We'll look at two popular ANN libraries, Annoy and NMSlib, and compare their performance.
Dependencies:
Firstly, let's import the data and build the Light FM model, as per the example in the docs:
In [1]:
%matplotlib inline
import numpy as np
import pandas as pd
from sklearn.metrics import pairwise_distances
import time
from lightfm.datasets import fetch_movielens
movielens = fetch_movielens()
In [2]:
for key, value in movielens.items():
print(key, type(value), value.shape)
In [3]:
train = movielens['train']
test = movielens['test']
In [4]:
from lightfm import LightFM
from lightfm.evaluation import precision_at_k
from lightfm.evaluation import auc_score
model = LightFM(learning_rate=0.05, loss='warp', no_components=64, item_alpha=0.001)
model.fit_partial(train, item_features=movielens['item_features'], epochs=20 )
train_precision = precision_at_k(model, train, k=10).mean()
test_precision = precision_at_k(model, test, k=10).mean()
train_auc = auc_score(model, train).mean()
test_auc = auc_score(model, test).mean()
print('Precision: train %.2f, test %.2f.' % (train_precision, test_precision))

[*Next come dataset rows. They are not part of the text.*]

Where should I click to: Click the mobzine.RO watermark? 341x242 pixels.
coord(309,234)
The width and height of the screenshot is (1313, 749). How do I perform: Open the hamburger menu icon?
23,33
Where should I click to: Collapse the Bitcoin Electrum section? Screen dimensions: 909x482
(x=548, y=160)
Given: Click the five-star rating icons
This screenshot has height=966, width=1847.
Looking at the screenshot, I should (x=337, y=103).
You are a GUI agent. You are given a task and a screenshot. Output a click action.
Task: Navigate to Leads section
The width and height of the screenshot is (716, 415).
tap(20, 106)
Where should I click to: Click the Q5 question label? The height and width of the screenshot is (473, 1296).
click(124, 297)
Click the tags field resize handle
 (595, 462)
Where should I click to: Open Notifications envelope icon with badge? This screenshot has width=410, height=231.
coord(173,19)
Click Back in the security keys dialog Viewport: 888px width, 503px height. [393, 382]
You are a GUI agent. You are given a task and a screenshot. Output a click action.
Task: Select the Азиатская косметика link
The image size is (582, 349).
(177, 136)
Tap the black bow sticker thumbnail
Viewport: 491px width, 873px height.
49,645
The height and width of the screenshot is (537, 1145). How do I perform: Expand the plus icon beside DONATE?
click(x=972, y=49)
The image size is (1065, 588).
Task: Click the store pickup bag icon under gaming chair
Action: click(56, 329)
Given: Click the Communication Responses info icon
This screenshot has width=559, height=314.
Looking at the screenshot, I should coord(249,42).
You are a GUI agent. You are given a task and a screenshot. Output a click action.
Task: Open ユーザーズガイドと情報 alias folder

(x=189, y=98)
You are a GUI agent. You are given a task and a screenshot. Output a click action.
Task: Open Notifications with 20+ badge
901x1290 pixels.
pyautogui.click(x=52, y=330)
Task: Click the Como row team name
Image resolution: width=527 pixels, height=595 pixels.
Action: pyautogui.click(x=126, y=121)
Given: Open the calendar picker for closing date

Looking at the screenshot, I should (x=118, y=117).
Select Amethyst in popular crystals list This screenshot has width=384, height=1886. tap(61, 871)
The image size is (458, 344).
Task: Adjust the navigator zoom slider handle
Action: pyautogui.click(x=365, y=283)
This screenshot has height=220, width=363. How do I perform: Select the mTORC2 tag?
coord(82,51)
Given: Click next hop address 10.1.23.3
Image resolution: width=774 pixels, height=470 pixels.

print('AUC: train %.2f, test %.2f.' % (train_auc, test_auc))
We can get the item embeddings by simply multiplying the item features by the models item feature embeddings. Even better, LightFM has a performant built-in function to retrieve these embeddings givin a set of features.
In [5]:
_, item_embeddings = model.get_item_representations(movielens['item_features'])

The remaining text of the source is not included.